Friday, November 4, 2022
Law and Order: Organized Crime: "Blaze of Glory" (Wolf Entertainmnent, Universal Television, NBC-TV, aired November 3, 2022)
by Mark Gabrish Conlan • Copyright © 2022 by Mark Gabrish Conlan • All rights reserved
My husband Charles and I watched most of last night’s Law and Order: Special Victims Unit together and then kept the TV on for Law and Order: Organized Crime, which as usual was inferior to the other two programs in the franchise even though Christopher Meloni, though older and more grizzled than he was in his SVU days, still turns my crank big-time. My main problem with this show remains Dick Wolf’s obeisance to the Great God SERIAL and his insistence that his writers provide seemingly endless “story arcs” instead of just ending each episode cleanly and without ginned-up cliffhangers the way Wolf used to do with his shows. The episode was called “Blaze of Glory” (as in “Going out in a … “) and continued the story begun last week in “Behind Blue Eyes,” in which a man named Vaughn Davis (Christopher Cassarino) has organized a gang that impersonates police detectives and stages phony raids on drug houses, stealing their stashes and then reselling the merchandise on the open market. Vaughnamtried to recruit aBlack ex-con named Dante Scott (Pooch Hall), only Dante had misgivings about Vaughn’s whole criminal enterprise and ended up wounded in a firefight with the cops (the real ones) and expiring at the end of this episode. It turns out that Dante and one of the cops in the Organized Crime unit were part of the same foster family run by Leonard Baker (Daniel Jenkins), who regularly raped Dante when Dante was a boy in his care. He also got off on putting out his cigarettes on the young buys’ bodies.

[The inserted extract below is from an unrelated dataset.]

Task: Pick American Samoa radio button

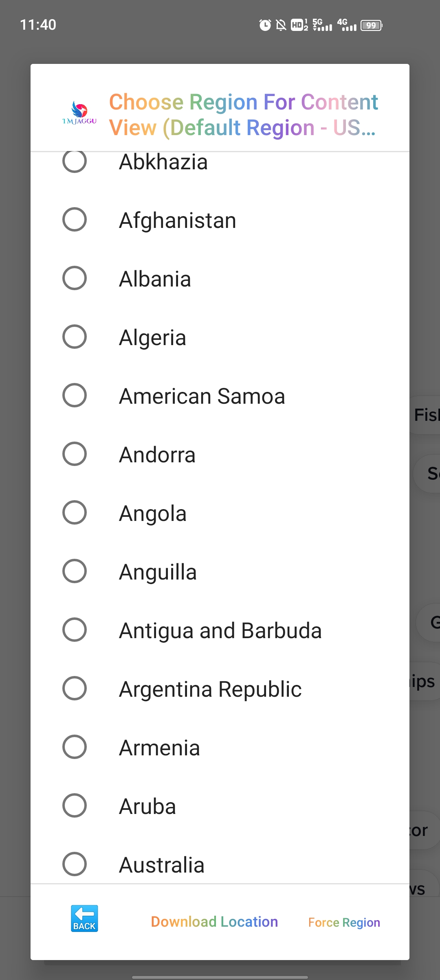Action: click(x=75, y=396)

Along the way we learn that Vaughn Davis once attended the New York Police Academy, though he later washed out because, according to his principal teacher, he wanted the authority of being a cop without having to do any of the wk. As a result he developed a pathological hatred of police officers (the ones who’d actually become what he had unsuccessfully tried to be) and, now that his gang has amassed more money than its members could ever spend in a sizen lifetimes, he wants to devote the rest of his criminal career to murdering as many police officers as he can, and Detective Elliott Stabler (Christopher Meloni) is number one on his kill list. He also spares the same pathology as Bela Lugosi’s crime boss in the 1942 film Bowery at Midnight, directed by Wallace Fox and written by Gerald Schnitzler: he feels compelled to off his own associates at the most minimal sign of defiance. When two of his gang members tell him they want to lay low for a while, he shoots them both and says, “Now you can ‘lay low’ permanently.” I had the same problem with this that I had in the Lugosi film: surely word would get around among the criminal class of New York and Vaughn Davis would have a hard time recruiting competent help. IN the end one of the women officers at the Organized Crime Control Bureau gets a mysterious phone call, which we’re not allowed to know much about, and that’s the big cliffhanger on this episode!